Two fast-fashion giants, SHEIN and Forever 21, just announced a “strategic partnership.” As first reported by the Wall Street Journal, SHEIN will acquire one-third interest in Sparc Group, which owns Forever 21, and Sparc Group, in turn, will become a minority shareholder in SHEIN.
According to a joint press release, the deal will allow each retailer to test new sales approaches. SHEIN wants to expand its reach in the U.S., as well as its in-person retail footprint. Through this partnership, it’ll be able to pilot sales and returns of its inventory in Forever 21 stores across the country. Forever 21, meanwhile, will make select merchandise available to shop on shein.com, opening it up to a broader international consumer base (beyond its over 540 existing global retail locations).

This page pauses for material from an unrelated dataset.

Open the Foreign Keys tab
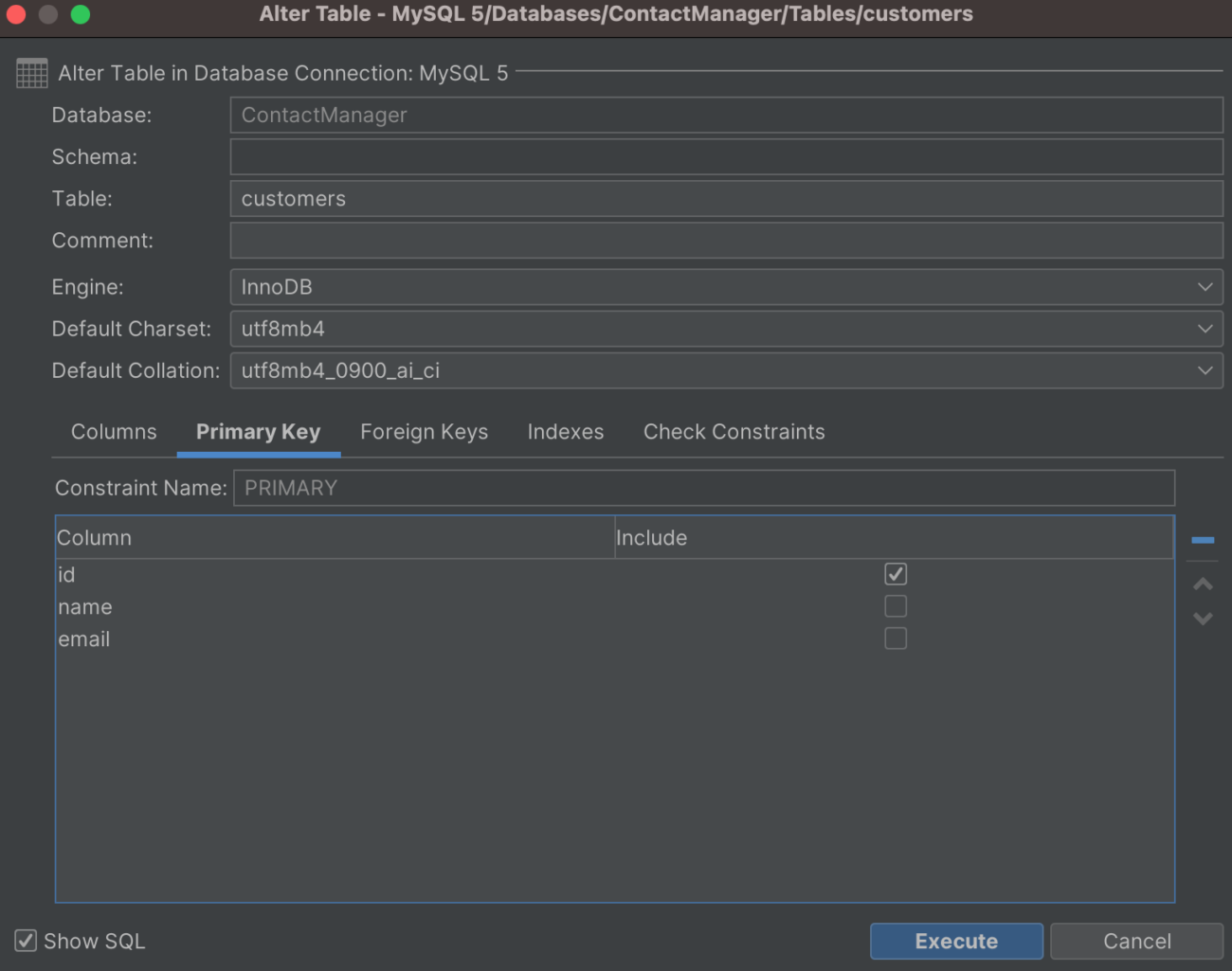 point(424,432)
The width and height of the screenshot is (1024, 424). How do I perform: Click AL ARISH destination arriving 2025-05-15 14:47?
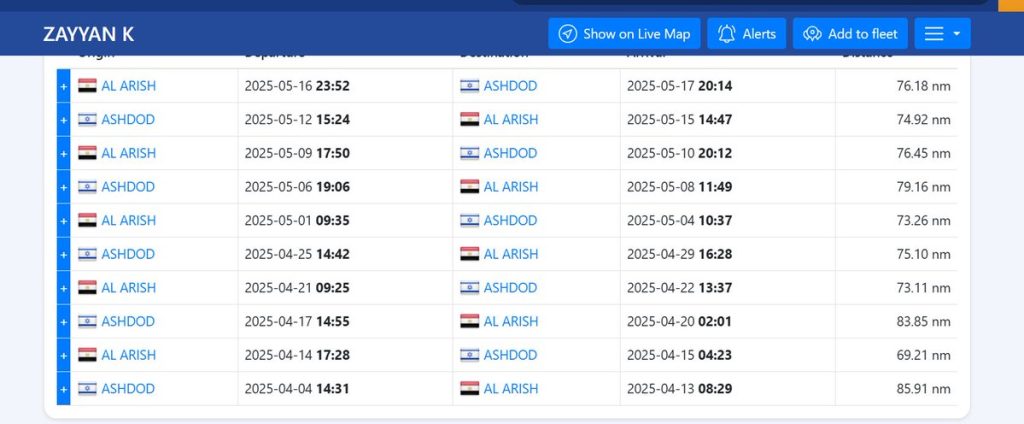[x=510, y=120]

As Fashionista reports, despite consistent controversy and run-ins with the law, SHEIN claims its app has reached 150 million online users, and reportedly reached $23 billion in revenue in 2022. Forever 21’s revenue that same year peaked at $4 billion — two years after being bought out of bankruptcy by Simon Property Groups, Brookfield Property Partners and Authentic Brands Group.(Sparc is a joint venture between Simon and Authentic, and owns a series of brands including Forever21.)
Both companies have also faced criticism for the environmental impact caused by their mass production (SHEIN alone releases 1,000 pieces of new apparel each day), as well as the exploitative labor practices employed to keep prices low.
Aside from where you might be able to find (and buy and return) the merch you’re looking for, there’s not an immediate effect on product. However, according to the Wall Street Journal, because Sparc will continue to handle production for Forever 21 and sell to SHEIN for online distribution, it could pave the way for the brand to cut prices even more. (A plain white tank top on SHEIN costs $4.99, while a comparable style at Forever 21 costs $10.49.). Could be a win-win for consumers.